| Task material |
__________
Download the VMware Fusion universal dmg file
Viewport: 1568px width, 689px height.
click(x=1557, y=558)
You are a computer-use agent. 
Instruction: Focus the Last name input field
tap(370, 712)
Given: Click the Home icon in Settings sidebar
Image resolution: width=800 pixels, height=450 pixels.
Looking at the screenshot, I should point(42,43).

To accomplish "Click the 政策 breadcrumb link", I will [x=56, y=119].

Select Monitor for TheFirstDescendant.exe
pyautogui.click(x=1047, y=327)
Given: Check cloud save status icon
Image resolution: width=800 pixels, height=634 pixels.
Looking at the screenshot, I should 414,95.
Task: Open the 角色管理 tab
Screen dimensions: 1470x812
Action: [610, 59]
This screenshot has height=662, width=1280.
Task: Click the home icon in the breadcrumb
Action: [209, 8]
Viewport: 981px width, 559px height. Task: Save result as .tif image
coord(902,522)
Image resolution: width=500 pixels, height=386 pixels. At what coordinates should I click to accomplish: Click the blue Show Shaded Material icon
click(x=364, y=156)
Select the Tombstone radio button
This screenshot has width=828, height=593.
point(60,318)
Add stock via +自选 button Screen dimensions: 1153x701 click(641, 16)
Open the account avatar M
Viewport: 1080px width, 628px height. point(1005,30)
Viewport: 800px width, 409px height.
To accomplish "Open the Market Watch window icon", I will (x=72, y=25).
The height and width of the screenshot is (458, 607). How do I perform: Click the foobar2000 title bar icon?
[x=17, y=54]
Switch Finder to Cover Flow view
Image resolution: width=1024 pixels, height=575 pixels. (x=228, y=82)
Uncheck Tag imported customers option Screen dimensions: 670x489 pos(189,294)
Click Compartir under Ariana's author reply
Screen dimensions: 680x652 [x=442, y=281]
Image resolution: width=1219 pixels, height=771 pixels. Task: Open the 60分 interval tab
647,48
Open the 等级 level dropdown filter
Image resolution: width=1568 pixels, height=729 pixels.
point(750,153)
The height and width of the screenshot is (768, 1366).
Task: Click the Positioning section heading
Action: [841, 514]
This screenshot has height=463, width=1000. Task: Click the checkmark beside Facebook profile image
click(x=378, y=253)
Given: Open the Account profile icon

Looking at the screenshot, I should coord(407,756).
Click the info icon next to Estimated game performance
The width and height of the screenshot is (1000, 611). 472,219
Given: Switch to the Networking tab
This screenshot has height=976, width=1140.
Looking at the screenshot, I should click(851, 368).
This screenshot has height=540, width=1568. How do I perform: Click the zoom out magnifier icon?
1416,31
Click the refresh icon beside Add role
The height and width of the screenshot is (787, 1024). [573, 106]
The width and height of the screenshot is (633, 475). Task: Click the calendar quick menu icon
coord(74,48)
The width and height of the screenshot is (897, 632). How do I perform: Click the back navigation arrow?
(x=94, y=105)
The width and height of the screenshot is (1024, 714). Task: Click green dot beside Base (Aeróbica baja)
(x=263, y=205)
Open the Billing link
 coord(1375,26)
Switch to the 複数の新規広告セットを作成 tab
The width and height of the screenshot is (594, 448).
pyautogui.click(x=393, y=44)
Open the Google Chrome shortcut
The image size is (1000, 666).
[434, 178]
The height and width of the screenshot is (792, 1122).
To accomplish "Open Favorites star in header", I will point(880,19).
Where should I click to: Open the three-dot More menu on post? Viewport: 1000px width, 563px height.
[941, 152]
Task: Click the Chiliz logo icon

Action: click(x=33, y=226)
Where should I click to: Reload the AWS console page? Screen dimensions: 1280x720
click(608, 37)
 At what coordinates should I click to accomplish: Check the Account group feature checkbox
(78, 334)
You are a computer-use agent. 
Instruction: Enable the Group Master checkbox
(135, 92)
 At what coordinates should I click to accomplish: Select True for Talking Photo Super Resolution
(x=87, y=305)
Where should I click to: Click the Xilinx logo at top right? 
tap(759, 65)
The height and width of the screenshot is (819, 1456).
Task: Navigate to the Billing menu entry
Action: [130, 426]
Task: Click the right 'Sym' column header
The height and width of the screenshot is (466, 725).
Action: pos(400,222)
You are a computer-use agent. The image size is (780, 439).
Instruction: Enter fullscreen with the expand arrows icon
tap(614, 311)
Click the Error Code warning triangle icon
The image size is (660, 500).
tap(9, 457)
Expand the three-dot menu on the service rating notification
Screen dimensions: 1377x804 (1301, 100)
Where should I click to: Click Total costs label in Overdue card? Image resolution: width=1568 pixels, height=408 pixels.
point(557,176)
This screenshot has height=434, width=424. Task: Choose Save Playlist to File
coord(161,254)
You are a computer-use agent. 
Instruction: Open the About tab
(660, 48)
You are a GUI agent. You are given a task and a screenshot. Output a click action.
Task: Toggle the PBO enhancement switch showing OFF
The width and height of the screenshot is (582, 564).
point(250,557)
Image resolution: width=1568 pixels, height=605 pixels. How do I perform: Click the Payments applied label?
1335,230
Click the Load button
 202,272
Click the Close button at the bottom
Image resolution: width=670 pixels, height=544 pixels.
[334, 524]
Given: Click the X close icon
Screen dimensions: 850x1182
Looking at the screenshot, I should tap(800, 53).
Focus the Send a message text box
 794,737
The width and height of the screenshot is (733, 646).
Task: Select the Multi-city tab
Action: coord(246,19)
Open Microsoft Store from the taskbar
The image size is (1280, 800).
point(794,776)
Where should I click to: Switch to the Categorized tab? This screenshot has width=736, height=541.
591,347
__________
| Problem to work on |
Exactly as given, set down all of the lines above.

| Written reply |
Download the VMware Fusion universal dmg file
Viewport: 1568px width, 689px height.
click(x=1557, y=558)
You are a computer-use agent. 
Instruction: Focus the Last name input field
tap(370, 712)
Given: Click the Home icon in Settings sidebar
Image resolution: width=800 pixels, height=450 pixels.
Looking at the screenshot, I should point(42,43).

To accomplish "Click the 政策 breadcrumb link", I will [x=56, y=119].

Select Monitor for TheFirstDescendant.exe
pyautogui.click(x=1047, y=327)
Given: Check cloud save status icon
Image resolution: width=800 pixels, height=634 pixels.
Looking at the screenshot, I should 414,95.
Task: Open the 角色管理 tab
Screen dimensions: 1470x812
Action: [610, 59]
This screenshot has height=662, width=1280.
Task: Click the home icon in the breadcrumb
Action: [209, 8]
Viewport: 981px width, 559px height. Task: Save result as .tif image
coord(902,522)
Image resolution: width=500 pixels, height=386 pixels. At what coordinates should I click to accomplish: Click the blue Show Shaded Material icon
click(x=364, y=156)
Select the Tombstone radio button
This screenshot has width=828, height=593.
point(60,318)
Add stock via +自选 button Screen dimensions: 1153x701 click(641, 16)
Open the account avatar M
Viewport: 1080px width, 628px height. point(1005,30)
Viewport: 800px width, 409px height.
To accomplish "Open the Market Watch window icon", I will (x=72, y=25).
The height and width of the screenshot is (458, 607). How do I perform: Click the foobar2000 title bar icon?
[x=17, y=54]
Switch Finder to Cover Flow view
Image resolution: width=1024 pixels, height=575 pixels. (x=228, y=82)
Uncheck Tag imported customers option Screen dimensions: 670x489 pos(189,294)
Click Compartir under Ariana's author reply
Screen dimensions: 680x652 [x=442, y=281]
Image resolution: width=1219 pixels, height=771 pixels. Task: Open the 60分 interval tab
647,48
Open the 等级 level dropdown filter
Image resolution: width=1568 pixels, height=729 pixels.
point(750,153)
The height and width of the screenshot is (768, 1366).
Task: Click the Positioning section heading
Action: [841, 514]
This screenshot has height=463, width=1000. Task: Click the checkmark beside Facebook profile image
click(x=378, y=253)
Given: Open the Account profile icon

Looking at the screenshot, I should coord(407,756).
Click the info icon next to Estimated game performance
The width and height of the screenshot is (1000, 611). 472,219
Given: Switch to the Networking tab
This screenshot has height=976, width=1140.
Looking at the screenshot, I should click(851, 368).
This screenshot has height=540, width=1568. How do I perform: Click the zoom out magnifier icon?
1416,31
Click the refresh icon beside Add role
The height and width of the screenshot is (787, 1024). [573, 106]
The width and height of the screenshot is (633, 475). Task: Click the calendar quick menu icon
coord(74,48)
The width and height of the screenshot is (897, 632). How do I perform: Click the back navigation arrow?
(x=94, y=105)
The width and height of the screenshot is (1024, 714). Task: Click green dot beside Base (Aeróbica baja)
(x=263, y=205)
Open the Billing link
 coord(1375,26)
Switch to the 複数の新規広告セットを作成 tab
The width and height of the screenshot is (594, 448).
pyautogui.click(x=393, y=44)
Open the Google Chrome shortcut
The image size is (1000, 666).
[434, 178]
The height and width of the screenshot is (792, 1122).
To accomplish "Open Favorites star in header", I will point(880,19).
Where should I click to: Open the three-dot More menu on post? Viewport: 1000px width, 563px height.
[941, 152]
Task: Click the Chiliz logo icon

Action: click(x=33, y=226)
Where should I click to: Reload the AWS console page? Screen dimensions: 1280x720
click(608, 37)
 At what coordinates should I click to accomplish: Check the Account group feature checkbox
(78, 334)
You are a computer-use agent. 
Instruction: Enable the Group Master checkbox
(135, 92)
 At what coordinates should I click to accomplish: Select True for Talking Photo Super Resolution
(x=87, y=305)
Where should I click to: Click the Xilinx logo at top right? 
tap(759, 65)
The height and width of the screenshot is (819, 1456).
Task: Navigate to the Billing menu entry
Action: [130, 426]
Task: Click the right 'Sym' column header
The height and width of the screenshot is (466, 725).
Action: pos(400,222)
You are a computer-use agent. The image size is (780, 439).
Instruction: Enter fullscreen with the expand arrows icon
tap(614, 311)
Click the Error Code warning triangle icon
The image size is (660, 500).
tap(9, 457)
Expand the three-dot menu on the service rating notification
Screen dimensions: 1377x804 (1301, 100)
Where should I click to: Click Total costs label in Overdue card? Image resolution: width=1568 pixels, height=408 pixels.
point(557,176)
This screenshot has height=434, width=424. Task: Choose Save Playlist to File
coord(161,254)
You are a computer-use agent. 
Instruction: Open the About tab
(660, 48)
You are a GUI agent. You are given a task and a screenshot. Output a click action.
Task: Toggle the PBO enhancement switch showing OFF
The width and height of the screenshot is (582, 564).
point(250,557)
Image resolution: width=1568 pixels, height=605 pixels. How do I perform: Click the Payments applied label?
1335,230
Click the Load button
 202,272
Click the Close button at the bottom
Image resolution: width=670 pixels, height=544 pixels.
[334, 524]
Given: Click the X close icon
Screen dimensions: 850x1182
Looking at the screenshot, I should tap(800, 53).
Focus the Send a message text box
 794,737
The width and height of the screenshot is (733, 646).
Task: Select the Multi-city tab
Action: coord(246,19)
Open Microsoft Store from the taskbar
The image size is (1280, 800).
point(794,776)
Where should I click to: Switch to the Categorized tab? This screenshot has width=736, height=541.
591,347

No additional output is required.